SAT problem and statistical distance

TL;DR

This paper explores the complexity of SAT problems through Kolmogorov complexity and statistical distance, revealing fundamental limits on their distinguishability and implications for quantum computing and P versus NP.

Contribution

It introduces a novel connection between SAT problem complexity, Kolmogorov complexity, and quantum statistical distance, proposing a proof that NP does not equal P.

Findings

SAT strings can be highly compressed based on Kolmogorov complexity.

Distinguishing distributions in SAT problems is fundamentally hard, akin to quantum state discrimination.

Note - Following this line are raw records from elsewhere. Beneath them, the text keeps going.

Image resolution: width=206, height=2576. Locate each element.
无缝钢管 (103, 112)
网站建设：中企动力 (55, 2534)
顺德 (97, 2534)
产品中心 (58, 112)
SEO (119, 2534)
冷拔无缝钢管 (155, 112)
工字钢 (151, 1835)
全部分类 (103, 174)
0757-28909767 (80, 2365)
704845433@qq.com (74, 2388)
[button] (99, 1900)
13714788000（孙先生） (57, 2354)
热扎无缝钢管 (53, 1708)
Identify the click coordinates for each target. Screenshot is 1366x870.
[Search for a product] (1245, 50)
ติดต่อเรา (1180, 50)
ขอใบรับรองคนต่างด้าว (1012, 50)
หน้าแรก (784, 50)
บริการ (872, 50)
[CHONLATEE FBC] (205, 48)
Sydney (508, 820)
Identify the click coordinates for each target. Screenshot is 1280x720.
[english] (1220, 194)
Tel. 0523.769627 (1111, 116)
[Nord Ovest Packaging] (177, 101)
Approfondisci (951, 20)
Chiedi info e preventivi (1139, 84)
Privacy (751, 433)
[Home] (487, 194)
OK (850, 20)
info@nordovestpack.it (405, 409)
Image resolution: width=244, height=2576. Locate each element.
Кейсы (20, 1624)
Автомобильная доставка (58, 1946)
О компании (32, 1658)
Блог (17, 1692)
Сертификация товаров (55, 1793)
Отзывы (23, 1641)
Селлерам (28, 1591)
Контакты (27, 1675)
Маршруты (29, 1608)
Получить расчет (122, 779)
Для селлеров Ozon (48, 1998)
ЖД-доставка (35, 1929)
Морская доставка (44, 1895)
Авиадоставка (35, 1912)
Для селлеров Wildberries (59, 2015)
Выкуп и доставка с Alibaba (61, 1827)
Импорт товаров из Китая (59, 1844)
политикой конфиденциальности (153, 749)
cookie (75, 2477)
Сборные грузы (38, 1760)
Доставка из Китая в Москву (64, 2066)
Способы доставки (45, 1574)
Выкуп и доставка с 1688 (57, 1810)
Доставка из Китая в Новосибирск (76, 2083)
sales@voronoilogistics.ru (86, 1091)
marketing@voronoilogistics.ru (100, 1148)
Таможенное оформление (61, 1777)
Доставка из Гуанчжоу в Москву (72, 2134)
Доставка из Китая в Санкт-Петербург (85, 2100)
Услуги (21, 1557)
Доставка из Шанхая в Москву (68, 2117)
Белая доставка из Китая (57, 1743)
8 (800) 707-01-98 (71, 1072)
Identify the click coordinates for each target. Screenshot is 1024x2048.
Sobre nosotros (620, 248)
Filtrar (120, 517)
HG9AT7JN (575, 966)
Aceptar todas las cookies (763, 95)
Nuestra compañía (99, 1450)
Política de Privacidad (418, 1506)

NP != P is supported by the invariance of statistical distance in program and probability spaces.

Abstract

In this paper with two equivalent representations of the information contained by a SAT formula, the reason why string generated by succinct SAT formula can be greatly compressed is firstly presented based on Kolmogorov complexity theory. Then what strings can be greatly compressed were classified and discussed. In this way we discovered the SAT problem was composed of a basic distinguish problem: distinguish two different distributions induced under the computer with certain SAT formula ensemble. We then tried to map this problem into quantum mechanics, or the quantum version basic distinguish problem: this time two different distributions are induced under quantum mechanics. Based on the equivalence of statistical distance between probability space and Hilbert space, in the same time this distance is invariant under all unitary transformations. The quantum version basic problem cannot be efficiently solved by any quantum computer. In the worst case, any quantum computer must perform exponential times measurement in order to solve it. In the end we proposed the main theorem : The statistical distance in program space and probability space are identical. We tried to prove it using the relationship of Kolmogorov complexity and entropy. It showed there is no difference to solve the basic problem in SAT formula space or probability space. In the worst case, exponential trials must be performed to solve it. NP!=P.